Nitekim, Kurân-ı Kerîm’de, Doğu da Allah’ındır, batı da. Artık nereye dönerseniz dönün, orada Allah’a dönmüş olursunuz. Şüphe yok ki Allah’ın lütfu, rahmeti boldur, her şeyi bilir” (Bakara, 115) buyrulmaktadır.

Beyit:

“Güzelim bana dedi ki: ‘Ben güzellerin canıyım!’ ‘Evet ey sevgili!’ dedim. ‘Ben de seni öyle görüyorum’..”

‘Kimin canı, heveslerden arınmışsa derhâl tertemiz Tanrı tapusunu, Tanrı dergâhını görür. Muhammed, bu ateşten, bu dumandan temizlendiğinden nereye yüz çevirse orada Allah cemâlini gördü.’

Hazreti Mevlâna, Fîhi Mâ-Fîh’de buyurur ki: “Birisi, Tanrı rahmet etsin, esenlikler versin, Mustafa’nın zamanında, tapısına geldi de dedi ki: Senin bu dinini istemiyorum, vallahi istemiyorum, bu dini geri al. Senin dinine girdim gireli bir gün olsun, dincelmedim; mal gitti, kadın gitti, çocuk gitti; saygı görmem kalmadı, gücüm kuvvetim kalmadı, dileğim isteğim kalmadı. Mustafa, hâşâ dedi; benim dinimin şanından değildir ki bir yere gitsin, birinin gönlüne yerleşsin de o adamı kökünden söküp atmasın; evini barkını silip süpürmesin, tertemiz etmesin de geri gelsin; ‘Ona ancak tertemiz olanlar dokunabilirler.’ Nasıl sevgilidir o ki sende kıl kadar bile olsa, kendini sevmek, varlığına bağlanmak varken kendisine yol versin sana. Dostun yüz göstermesi için adamın, tümden kendinden de, dünyadan da usanması, kendine düşman kesilmesi gerek. Bizim dinimiz de hangi gönülde yerleşirse o gönlü Tanrı’ya ulaştırmadıkça, gerekmeyen şeyleri o gönül ıssından ayırmadıkça ondan el çekmez.”
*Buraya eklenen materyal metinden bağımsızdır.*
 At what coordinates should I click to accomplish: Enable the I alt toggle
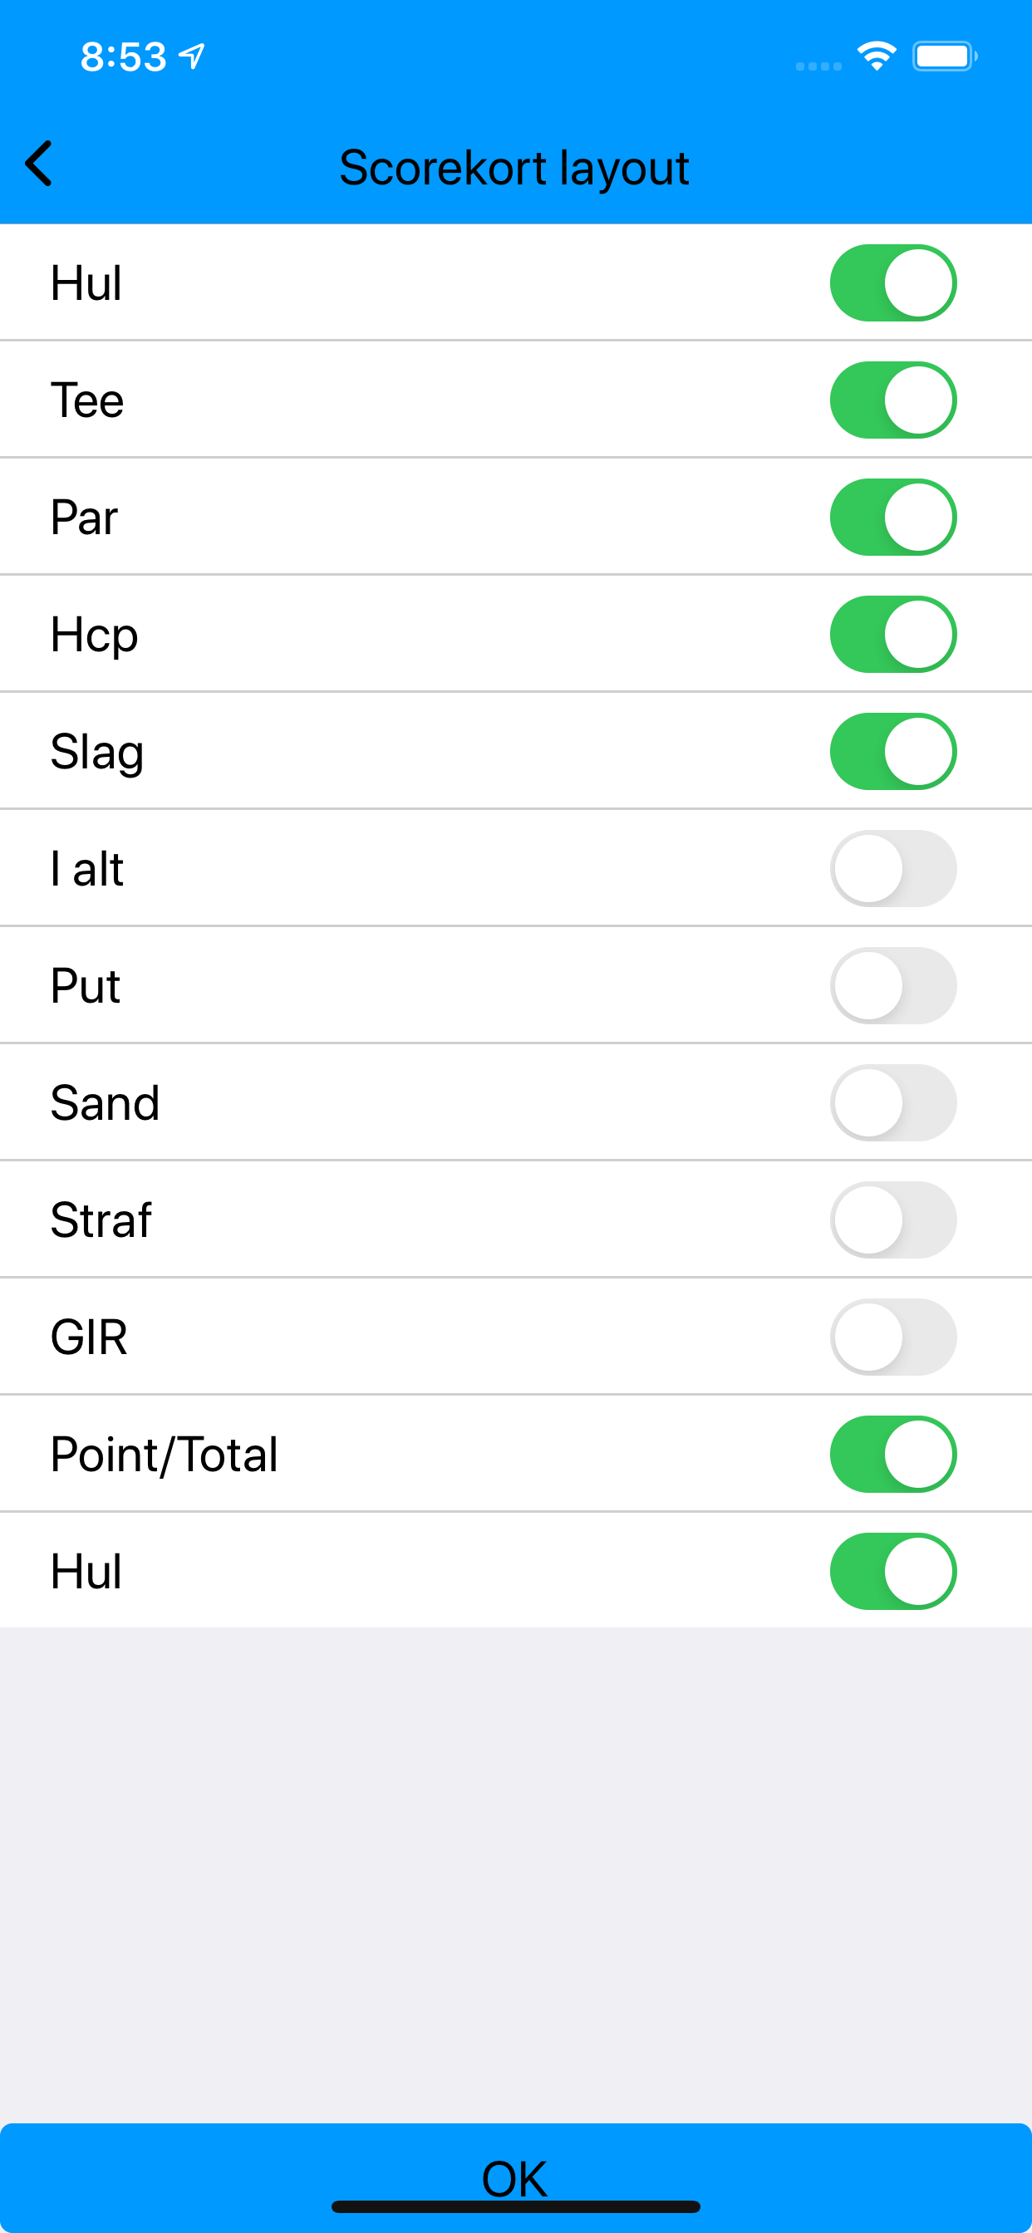point(893,868)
Hazreti Muhammed, selâm olsun üzerine, bir hadîs-i şerîfinde, “Tuba cennette bir ağaçtır. Büyüklüğü yüz yıllık yer tutar. Ve cennet elbiseleri de onun tomurcuklarından yapılır” diye buyurur. 
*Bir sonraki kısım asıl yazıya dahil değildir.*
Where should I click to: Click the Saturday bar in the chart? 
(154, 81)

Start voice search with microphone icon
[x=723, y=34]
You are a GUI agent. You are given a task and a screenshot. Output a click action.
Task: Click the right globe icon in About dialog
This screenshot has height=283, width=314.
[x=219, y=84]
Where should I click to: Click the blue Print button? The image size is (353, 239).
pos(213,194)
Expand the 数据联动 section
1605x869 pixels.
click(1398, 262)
“Mürşid-i kâmilller de, Tuba ağacına benzerler” der Hasan Dede, “Onlar, bu âlemde Cenâb-ı Hakk’ın bendeleridirler. Mürşid-i kâmiller Allah’ın gölgeleridir, hepsi Tanrı’nın aletleridirler. Ağacın yaprakları, çiçekleri nasıl kökten haber verirse, insanın sözleri, davranışları, yaşayışı da onun özünün delilleridir. Sevgi tomurcukları sevgi ağacından yeşerir.”
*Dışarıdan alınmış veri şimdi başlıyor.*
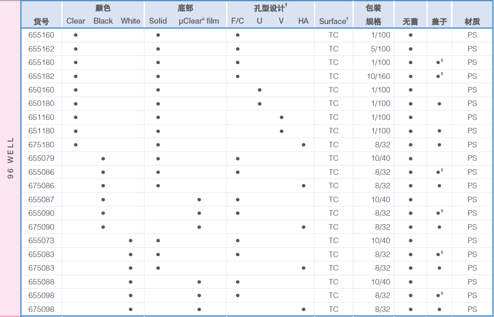Select the Solid bottom dot for 651160
This screenshot has height=317, width=494.
coord(158,117)
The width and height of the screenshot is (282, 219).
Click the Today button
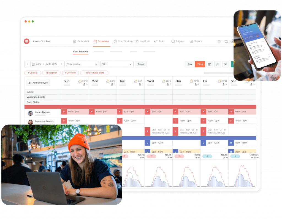point(140,64)
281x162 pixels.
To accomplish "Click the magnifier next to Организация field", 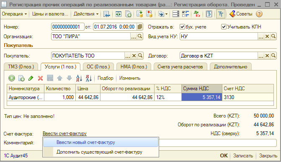I will [x=140, y=37].
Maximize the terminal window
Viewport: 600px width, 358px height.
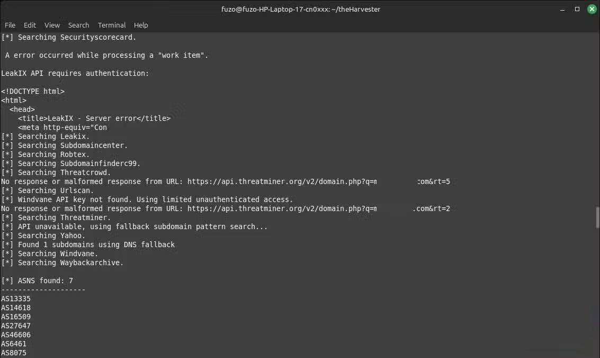tap(577, 9)
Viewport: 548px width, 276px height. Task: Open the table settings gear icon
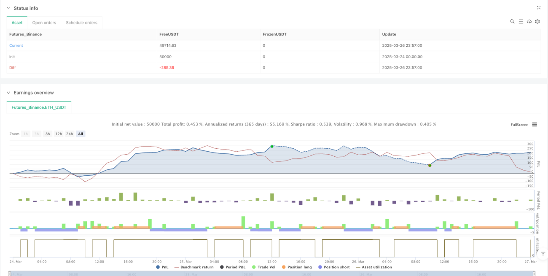(x=537, y=21)
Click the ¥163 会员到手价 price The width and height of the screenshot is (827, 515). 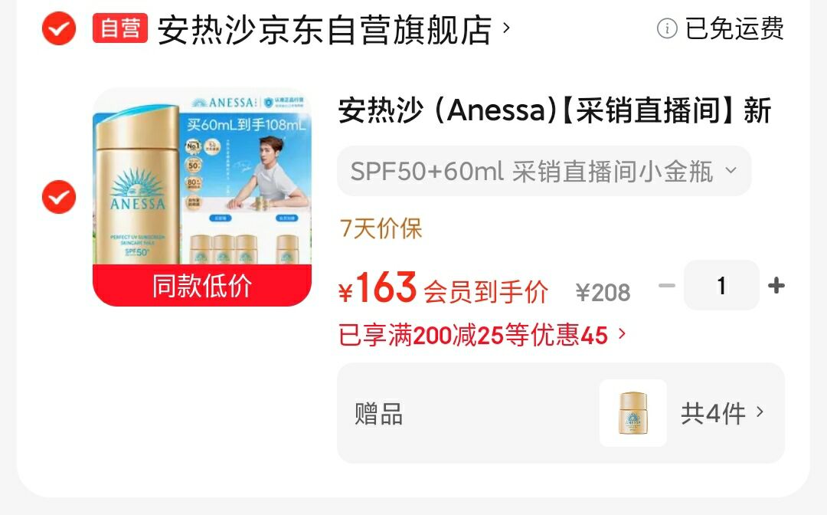pyautogui.click(x=443, y=289)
‘Halktan ayrılmış, hurma ağacının dibine varmış. Ağacın gölgesinde uyuyan Tanrı gölgesini seyret.’

Kasîde:

“Ey parlak ve içli gönül, sen bütün gönüllerin emîrisin. Aşkın yakıcı güçlü ateşine karşı sabrı kalkan edindin de muradına erdin. 

Yaş olsun, kuru olsun, herkesin gözü birbirinin üstündedir. İnsanlar birbirlerine bakakalmışlardır. Senin gözün öyle değildir. Senin gözün Allah’a yönelmiştir. Bu yüzden herkesin gözü artık sana baksın. 

Senin elin, Allah’ın elidir. Senin gözün Allah’ın mestidir. Kullarının Rabbi Allah’ın gölgesi, herkesin üzerinde ebedîyyen bâkî kalsın. 

Halkın iniltisi, feryâdı senin sevgindendir. Sizinki kimdendir? Neredendir? Bütün bunlar aşktan doğdu. Acaba aşk neredendir? 

Ey Hakk’ın ve dinin Şems’i, ey varlık mülkünün sahibi, aşk dünya kuruldu kurulalı senin gibi bir padişah göremedi.”